START Supplied material
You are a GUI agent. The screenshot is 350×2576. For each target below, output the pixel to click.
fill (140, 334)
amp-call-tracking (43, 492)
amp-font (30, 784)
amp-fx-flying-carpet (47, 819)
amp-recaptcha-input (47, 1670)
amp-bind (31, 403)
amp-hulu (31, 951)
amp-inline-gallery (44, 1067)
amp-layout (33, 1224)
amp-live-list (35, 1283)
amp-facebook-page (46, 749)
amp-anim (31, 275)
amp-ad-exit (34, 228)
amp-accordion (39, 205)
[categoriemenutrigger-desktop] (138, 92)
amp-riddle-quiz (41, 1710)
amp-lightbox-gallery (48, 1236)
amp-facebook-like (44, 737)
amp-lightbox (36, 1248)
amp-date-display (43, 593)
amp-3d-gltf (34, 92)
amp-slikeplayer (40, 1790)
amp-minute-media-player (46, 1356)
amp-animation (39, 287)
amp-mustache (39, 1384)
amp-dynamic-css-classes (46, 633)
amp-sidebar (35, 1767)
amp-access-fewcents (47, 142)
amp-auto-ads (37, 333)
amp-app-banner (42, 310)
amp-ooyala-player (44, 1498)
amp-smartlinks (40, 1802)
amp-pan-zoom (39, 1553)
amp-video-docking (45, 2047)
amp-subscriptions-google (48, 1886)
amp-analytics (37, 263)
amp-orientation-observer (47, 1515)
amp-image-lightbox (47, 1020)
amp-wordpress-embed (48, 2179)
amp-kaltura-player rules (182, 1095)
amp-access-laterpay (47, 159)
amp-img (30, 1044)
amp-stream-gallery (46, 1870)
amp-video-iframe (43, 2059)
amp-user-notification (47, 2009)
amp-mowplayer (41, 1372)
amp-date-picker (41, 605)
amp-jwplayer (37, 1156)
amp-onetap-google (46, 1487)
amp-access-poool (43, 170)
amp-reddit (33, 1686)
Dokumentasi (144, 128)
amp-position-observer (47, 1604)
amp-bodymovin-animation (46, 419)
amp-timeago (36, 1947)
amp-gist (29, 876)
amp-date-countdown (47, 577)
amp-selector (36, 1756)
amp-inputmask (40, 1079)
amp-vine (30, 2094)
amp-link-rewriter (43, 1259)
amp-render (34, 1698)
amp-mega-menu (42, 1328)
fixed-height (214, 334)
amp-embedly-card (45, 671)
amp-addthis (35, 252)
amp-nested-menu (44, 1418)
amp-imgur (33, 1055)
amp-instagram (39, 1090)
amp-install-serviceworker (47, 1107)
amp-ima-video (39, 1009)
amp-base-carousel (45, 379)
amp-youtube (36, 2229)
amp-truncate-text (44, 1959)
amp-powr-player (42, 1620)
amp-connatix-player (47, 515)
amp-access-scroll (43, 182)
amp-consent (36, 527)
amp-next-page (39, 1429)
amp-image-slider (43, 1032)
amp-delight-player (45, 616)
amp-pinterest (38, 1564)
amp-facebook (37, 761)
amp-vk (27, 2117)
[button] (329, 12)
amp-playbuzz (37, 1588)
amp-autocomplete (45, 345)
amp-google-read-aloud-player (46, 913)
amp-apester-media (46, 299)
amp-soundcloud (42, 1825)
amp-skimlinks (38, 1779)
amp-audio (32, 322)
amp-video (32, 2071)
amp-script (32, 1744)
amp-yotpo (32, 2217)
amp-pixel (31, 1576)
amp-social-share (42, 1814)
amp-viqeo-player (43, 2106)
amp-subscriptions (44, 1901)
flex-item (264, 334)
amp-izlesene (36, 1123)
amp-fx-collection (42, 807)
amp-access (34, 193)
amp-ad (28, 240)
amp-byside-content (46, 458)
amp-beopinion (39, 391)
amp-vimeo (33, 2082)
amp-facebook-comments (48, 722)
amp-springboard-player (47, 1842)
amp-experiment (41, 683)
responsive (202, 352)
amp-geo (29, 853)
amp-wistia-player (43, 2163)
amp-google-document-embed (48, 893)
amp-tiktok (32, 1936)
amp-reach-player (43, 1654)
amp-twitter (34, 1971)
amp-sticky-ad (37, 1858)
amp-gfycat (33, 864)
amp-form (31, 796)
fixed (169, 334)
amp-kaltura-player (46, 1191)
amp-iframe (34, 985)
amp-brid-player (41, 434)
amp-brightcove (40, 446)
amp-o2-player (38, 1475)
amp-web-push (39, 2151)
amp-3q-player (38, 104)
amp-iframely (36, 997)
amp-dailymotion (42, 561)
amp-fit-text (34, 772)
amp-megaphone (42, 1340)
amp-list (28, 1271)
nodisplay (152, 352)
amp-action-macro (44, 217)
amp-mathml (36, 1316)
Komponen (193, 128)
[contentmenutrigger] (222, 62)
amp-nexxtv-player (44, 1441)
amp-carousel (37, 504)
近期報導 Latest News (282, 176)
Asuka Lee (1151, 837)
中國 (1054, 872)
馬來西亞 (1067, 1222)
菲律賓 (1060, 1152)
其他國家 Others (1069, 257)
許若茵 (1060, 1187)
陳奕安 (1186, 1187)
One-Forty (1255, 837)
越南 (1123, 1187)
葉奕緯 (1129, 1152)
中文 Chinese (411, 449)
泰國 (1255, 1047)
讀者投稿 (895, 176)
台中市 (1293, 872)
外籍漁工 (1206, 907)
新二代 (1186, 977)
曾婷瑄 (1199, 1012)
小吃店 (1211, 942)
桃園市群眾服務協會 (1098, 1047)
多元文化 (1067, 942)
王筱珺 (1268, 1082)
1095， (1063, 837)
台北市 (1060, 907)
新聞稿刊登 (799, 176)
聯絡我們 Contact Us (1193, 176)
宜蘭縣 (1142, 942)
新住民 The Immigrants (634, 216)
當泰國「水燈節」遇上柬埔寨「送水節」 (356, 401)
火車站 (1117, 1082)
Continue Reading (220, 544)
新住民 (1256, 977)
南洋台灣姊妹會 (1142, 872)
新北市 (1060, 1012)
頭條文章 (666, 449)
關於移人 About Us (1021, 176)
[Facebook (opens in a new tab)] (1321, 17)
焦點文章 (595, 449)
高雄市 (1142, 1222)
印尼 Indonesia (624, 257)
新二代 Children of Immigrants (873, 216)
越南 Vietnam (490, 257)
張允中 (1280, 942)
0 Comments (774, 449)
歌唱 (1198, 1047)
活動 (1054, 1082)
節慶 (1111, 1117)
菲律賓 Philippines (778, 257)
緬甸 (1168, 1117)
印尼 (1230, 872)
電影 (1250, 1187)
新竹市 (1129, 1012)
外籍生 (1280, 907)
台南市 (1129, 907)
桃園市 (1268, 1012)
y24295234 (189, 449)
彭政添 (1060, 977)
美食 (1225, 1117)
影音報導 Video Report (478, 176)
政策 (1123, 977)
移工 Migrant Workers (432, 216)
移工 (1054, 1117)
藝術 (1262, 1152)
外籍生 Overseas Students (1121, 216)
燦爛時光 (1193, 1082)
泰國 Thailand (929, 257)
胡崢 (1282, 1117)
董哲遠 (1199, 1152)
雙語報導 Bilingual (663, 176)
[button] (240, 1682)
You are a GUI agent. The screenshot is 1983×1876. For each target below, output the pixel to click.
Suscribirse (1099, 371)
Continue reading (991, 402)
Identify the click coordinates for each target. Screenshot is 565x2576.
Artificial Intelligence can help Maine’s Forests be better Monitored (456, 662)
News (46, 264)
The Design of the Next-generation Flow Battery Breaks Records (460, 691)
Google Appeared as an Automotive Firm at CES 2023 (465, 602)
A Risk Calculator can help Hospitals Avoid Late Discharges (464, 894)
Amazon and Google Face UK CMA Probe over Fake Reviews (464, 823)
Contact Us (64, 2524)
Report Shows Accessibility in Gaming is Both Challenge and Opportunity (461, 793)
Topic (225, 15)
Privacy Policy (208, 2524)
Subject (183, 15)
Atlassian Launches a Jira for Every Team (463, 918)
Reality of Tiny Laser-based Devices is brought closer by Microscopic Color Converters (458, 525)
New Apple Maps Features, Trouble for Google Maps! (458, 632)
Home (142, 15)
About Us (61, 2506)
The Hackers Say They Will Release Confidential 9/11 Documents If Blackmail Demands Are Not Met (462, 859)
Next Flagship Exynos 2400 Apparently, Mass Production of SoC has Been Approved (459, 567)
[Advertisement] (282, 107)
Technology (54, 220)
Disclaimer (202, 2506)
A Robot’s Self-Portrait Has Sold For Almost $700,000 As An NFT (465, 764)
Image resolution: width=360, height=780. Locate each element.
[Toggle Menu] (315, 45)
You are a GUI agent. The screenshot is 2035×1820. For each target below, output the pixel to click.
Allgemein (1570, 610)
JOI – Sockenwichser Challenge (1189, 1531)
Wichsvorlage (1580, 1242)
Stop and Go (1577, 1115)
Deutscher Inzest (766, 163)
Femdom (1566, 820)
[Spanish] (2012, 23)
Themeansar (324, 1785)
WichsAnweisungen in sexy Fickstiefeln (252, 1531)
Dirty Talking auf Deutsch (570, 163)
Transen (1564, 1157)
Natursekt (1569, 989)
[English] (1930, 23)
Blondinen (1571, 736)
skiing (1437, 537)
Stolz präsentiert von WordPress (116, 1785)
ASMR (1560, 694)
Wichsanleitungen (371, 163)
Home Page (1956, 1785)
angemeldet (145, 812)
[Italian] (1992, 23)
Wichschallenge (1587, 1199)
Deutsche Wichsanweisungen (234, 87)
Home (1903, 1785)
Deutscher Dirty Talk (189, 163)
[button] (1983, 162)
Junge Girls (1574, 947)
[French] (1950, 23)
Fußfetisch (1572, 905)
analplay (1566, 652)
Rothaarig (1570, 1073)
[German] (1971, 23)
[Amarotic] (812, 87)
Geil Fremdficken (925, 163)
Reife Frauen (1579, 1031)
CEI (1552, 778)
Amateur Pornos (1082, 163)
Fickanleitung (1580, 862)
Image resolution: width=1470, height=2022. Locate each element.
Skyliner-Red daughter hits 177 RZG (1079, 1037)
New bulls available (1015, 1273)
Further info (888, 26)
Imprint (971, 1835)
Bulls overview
END Supplied material
Directions => Please transcribe only the lines in the records above running from the line that has "New Apple Maps" through the line that has "[Advertisement] (282, 107)", both included, exactly as they appear.

Answer section =>
New Apple Maps Features, Trouble for Google Maps! (458, 632)
Home (142, 15)
About Us (61, 2506)
The Hackers Say They Will Release Confidential 9/11 Documents If Blackmail Demands Are Not Met (462, 859)
Next Flagship Exynos 2400 Apparently, Mass Production of SoC has Been Approved (459, 567)
[Advertisement] (282, 107)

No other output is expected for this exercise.